A memo detailing the working relationship between al-Qaeda and Iraq and addressed to the Senate Intelligence Committee was recently leaked to the The Weekly Standard.
The memo, dated October 27, 2003, was sent from Undersecretary of Defense for Policy Douglas J. Feith to Senators Pat Roberts and Jay Rockefeller, the chairman and vice chairman of the Senate Intelligence Committee. It was written in response to a request from the committee as part of its investigation into prewar intelligence claims made by the administration. Intelligence reporting included in the 16-page memo comes from a variety of domestic and foreign agencies, including the FBI, the Defense Intelligence Agency, the Central Intelligence Agency, and the National Security Agency. Much of the evidence is detailed, conclusive, and corroborated by multiple sources. Some of it is new information obtained in custodial interviews with high-level al Qaeda terrorists and Iraqi officials, and some of it is more than a decade old. The picture that emerges is one of a history of collaboration between two of America’s most determined and dangerous enemies.

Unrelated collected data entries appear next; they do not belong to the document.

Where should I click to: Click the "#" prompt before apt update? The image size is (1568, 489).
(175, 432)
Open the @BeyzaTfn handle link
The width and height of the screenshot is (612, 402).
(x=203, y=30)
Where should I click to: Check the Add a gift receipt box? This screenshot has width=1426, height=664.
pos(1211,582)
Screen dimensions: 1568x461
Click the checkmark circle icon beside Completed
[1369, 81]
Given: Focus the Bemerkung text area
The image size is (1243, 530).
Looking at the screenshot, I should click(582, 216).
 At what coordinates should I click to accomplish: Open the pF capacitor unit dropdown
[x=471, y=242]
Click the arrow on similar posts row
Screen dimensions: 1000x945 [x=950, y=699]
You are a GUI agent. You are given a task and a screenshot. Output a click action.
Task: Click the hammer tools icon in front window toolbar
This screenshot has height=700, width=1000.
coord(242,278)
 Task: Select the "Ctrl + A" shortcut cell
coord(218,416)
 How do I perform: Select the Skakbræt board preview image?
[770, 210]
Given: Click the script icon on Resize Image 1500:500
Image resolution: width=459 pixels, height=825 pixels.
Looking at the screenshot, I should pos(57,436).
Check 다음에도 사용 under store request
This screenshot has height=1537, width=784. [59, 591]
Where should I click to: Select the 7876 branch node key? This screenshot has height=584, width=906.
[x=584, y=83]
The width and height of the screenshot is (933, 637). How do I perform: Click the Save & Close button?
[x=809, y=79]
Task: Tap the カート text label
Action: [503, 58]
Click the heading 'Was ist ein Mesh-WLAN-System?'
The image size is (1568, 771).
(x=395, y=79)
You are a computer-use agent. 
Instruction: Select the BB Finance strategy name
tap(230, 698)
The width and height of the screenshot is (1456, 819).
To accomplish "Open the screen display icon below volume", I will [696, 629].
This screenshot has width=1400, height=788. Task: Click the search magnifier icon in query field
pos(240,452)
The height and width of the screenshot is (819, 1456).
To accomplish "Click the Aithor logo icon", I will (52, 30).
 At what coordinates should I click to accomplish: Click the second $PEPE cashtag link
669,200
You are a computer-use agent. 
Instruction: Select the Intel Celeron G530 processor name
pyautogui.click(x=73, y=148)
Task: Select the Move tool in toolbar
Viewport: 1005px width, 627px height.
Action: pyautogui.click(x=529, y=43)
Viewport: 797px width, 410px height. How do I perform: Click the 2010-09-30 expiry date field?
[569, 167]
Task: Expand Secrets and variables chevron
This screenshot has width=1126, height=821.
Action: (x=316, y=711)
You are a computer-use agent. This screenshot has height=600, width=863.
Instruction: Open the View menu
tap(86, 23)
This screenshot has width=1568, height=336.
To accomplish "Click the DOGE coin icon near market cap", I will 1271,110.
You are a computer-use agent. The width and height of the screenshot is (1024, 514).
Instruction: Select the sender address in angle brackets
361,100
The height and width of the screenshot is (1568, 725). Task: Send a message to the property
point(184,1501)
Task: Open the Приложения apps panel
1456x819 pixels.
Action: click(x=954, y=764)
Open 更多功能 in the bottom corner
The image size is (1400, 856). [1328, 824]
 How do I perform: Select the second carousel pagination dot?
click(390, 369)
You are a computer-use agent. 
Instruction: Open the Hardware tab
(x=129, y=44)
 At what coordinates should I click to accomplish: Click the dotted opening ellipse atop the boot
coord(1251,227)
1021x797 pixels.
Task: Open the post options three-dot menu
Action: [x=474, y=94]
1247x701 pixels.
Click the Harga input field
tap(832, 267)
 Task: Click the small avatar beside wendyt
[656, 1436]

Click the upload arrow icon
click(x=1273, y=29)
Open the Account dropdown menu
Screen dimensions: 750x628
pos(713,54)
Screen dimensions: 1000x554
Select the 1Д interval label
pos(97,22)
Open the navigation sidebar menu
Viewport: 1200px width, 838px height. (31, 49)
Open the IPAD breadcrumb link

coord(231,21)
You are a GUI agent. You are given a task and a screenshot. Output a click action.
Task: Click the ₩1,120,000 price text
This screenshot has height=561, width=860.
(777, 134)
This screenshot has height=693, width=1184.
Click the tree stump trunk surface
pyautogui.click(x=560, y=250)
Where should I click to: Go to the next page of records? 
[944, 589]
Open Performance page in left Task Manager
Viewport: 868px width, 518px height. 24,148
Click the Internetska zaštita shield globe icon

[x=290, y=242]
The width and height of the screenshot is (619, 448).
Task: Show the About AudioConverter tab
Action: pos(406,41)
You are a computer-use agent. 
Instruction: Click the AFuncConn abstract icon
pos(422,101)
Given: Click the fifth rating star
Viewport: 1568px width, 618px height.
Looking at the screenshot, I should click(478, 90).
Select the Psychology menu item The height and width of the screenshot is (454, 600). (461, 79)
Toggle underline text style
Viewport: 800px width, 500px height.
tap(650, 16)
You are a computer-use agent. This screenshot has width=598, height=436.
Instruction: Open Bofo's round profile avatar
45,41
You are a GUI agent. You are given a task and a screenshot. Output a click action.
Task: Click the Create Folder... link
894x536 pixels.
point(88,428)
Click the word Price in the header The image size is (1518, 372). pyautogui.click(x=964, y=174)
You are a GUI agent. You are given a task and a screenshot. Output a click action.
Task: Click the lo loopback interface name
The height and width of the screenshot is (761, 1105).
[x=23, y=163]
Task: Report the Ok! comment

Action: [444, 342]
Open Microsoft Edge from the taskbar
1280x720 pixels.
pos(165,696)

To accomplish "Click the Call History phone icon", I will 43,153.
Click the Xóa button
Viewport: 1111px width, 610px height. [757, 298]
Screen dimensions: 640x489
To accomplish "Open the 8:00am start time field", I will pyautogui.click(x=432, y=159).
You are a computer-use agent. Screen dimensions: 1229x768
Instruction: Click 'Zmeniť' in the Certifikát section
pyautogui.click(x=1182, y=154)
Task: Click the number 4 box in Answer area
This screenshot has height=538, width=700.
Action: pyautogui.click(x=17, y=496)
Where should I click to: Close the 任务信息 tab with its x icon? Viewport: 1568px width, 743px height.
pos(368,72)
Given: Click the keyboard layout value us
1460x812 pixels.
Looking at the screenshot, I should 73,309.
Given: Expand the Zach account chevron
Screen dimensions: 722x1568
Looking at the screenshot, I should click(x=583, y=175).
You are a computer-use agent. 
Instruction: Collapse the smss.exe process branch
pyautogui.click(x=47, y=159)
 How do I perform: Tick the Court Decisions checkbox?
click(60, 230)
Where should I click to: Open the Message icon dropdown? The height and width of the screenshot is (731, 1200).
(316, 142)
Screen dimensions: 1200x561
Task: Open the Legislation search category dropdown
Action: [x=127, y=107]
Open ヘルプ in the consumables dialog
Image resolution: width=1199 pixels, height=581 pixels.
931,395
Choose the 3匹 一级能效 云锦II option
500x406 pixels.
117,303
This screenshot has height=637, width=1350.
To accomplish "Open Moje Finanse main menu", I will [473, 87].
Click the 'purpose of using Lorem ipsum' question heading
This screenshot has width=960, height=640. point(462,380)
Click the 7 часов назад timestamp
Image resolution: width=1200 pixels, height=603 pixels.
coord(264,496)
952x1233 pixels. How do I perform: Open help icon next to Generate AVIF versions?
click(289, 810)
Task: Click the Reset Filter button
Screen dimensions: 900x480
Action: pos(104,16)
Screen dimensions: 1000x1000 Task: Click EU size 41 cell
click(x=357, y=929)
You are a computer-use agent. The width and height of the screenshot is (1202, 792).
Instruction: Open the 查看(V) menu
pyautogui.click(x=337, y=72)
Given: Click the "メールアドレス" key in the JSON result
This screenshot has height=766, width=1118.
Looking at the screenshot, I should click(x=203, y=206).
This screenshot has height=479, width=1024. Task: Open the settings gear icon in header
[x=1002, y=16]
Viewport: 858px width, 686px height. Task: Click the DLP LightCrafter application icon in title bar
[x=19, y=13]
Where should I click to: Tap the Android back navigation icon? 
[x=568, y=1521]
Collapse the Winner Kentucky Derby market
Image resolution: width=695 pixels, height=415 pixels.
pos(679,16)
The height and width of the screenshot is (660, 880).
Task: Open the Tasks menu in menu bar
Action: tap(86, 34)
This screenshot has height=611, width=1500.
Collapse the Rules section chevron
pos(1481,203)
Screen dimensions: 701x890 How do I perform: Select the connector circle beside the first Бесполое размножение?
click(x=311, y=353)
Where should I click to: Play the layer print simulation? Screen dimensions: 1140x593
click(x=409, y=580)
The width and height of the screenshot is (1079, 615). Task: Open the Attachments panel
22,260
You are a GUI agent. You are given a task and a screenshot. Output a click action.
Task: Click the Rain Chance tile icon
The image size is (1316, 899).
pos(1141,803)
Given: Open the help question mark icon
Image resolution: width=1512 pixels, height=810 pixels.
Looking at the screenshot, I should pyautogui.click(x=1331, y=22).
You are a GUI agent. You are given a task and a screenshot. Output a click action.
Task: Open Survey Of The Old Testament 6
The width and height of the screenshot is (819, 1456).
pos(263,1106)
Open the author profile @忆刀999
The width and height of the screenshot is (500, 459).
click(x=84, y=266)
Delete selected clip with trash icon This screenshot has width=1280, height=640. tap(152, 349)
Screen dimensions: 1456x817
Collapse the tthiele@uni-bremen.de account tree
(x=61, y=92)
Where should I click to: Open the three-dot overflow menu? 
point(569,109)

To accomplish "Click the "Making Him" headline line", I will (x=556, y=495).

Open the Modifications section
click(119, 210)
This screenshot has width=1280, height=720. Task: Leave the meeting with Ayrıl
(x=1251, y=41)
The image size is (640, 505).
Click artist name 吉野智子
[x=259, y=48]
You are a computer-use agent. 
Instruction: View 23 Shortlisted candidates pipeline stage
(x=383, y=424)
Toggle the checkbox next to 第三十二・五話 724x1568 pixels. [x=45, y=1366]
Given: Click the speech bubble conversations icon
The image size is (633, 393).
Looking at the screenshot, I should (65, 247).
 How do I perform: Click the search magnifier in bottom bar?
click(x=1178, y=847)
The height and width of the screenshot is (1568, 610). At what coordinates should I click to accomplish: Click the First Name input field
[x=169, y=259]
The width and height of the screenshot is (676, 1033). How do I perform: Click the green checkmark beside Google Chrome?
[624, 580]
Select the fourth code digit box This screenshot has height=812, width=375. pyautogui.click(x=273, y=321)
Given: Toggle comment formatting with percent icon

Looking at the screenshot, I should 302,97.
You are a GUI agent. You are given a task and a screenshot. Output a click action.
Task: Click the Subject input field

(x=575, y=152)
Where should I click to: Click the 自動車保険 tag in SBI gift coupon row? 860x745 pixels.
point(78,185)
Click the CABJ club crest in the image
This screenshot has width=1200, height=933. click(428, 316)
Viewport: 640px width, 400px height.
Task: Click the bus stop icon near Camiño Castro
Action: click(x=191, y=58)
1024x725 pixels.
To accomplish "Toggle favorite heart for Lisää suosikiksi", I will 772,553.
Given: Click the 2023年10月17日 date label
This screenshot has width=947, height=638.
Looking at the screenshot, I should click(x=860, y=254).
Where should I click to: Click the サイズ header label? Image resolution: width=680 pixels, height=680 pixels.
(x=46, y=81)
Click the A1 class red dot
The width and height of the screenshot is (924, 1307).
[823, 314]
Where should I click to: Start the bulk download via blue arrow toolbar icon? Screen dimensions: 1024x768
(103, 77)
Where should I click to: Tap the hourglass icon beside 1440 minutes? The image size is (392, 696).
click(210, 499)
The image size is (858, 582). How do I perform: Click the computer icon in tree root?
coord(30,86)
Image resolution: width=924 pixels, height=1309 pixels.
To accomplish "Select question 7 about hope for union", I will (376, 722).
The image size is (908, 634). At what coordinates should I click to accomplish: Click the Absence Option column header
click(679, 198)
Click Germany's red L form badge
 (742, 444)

Naturally, the memo’s contents are interesting, but what concerns me is that this memo was leaked at all, and that it surfaced so quickly after it was sent (October 27, 2003). Doug Feith, the memo’s author, appears to already be on thin ice… Oh, and it turns out that, though interesting, the memo’s contents are also “inaccurate” (according to a DOD statement). This seems to be an excellent example of “stovepiping” in action: it contained raw intelligence with no analysis and no conclusions. Of course, since it was leaked to the media, the public will no doubt make their assumptions. Or so the leaker hopes. David Adesnik notes:
My guess is that someone in the government feels very strongly about this report, and is trying to get the White House to stand behind it by indirectly going public. But if the case can’t be made on its own merits within the government, then something may be very wrong. We’ll find out exactly what that is when the Washington press corps gets a hold of the story and starts telling us far more than the Weekly Standard’s source wants us to know.
This leak is yet another example of the fragile state of U.S. Intelligence that I wrote about last week. It is a purely partisan political maneuver in a field that is supposed to be devoid of such pettiness. We need to be better than this. [Thanks to Citizen Smash for the pointers]
Update 11.20.03: Citizen Smash has more on this subject. For what it’s worth, I was not attempting to comment on the validity of the report in the post above (though you could read it that way). My point is that this should not have been leaked at all, and, to a lesser extent, that such raw intelligence should include analysis (which confirmed my recent thoughts on the state of our intelligence community). As the DOD says: “Individuals who leak or purport to leak classified information are doing serious harm to national security; such activity is deplorable and may be illegal.”
That said, Hayes’ article brought a lot of new information to light which should prompt further investigation… but the only Congressional response so far has been to condemn the act of leaking. Everybody got that? Citizen Smash has done more intelligence oversight than Congress.